Work instruction: Find and return every line of the data that contains the word "computer".

Input records:
=-=-=
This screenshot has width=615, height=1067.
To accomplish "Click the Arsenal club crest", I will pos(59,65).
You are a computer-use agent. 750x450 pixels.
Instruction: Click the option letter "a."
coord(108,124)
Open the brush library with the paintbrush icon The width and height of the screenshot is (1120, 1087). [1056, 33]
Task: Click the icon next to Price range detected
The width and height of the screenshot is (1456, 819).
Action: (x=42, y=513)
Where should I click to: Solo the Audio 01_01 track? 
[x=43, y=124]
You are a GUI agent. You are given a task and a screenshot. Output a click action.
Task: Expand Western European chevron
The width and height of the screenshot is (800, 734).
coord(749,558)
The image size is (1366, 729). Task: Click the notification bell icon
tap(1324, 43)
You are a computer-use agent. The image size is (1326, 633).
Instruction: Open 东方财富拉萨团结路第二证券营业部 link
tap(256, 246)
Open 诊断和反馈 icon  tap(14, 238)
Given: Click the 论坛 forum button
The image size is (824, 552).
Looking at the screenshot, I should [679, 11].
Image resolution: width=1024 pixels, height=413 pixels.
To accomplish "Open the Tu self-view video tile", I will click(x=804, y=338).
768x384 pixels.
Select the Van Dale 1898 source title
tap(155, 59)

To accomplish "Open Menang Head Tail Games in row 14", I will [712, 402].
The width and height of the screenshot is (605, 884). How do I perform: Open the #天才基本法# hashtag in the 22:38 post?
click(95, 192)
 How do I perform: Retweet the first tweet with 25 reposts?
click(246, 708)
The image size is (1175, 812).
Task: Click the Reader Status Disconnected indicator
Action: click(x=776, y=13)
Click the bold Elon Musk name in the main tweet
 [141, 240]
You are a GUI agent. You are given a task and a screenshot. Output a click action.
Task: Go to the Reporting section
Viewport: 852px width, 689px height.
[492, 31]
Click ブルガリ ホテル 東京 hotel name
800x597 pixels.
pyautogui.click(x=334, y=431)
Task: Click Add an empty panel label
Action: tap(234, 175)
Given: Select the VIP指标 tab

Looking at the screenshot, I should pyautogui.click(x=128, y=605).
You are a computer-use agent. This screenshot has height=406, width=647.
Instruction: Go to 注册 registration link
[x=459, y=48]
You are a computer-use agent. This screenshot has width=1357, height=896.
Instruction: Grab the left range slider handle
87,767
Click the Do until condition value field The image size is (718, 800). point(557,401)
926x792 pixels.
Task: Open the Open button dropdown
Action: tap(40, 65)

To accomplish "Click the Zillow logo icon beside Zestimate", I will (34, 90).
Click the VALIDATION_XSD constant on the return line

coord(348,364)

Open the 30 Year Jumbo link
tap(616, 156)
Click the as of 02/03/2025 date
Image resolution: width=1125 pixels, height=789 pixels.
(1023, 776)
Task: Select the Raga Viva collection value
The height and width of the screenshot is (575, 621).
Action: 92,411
=-=-=
Result below:
You are a computer-use agent. 750x450 pixels.
You are a computer-use agent. The image size is (1326, 633).
You are a computer-use agent. This screenshot has height=406, width=647.
You are a computer-use agent. This screenshot has width=1357, height=896.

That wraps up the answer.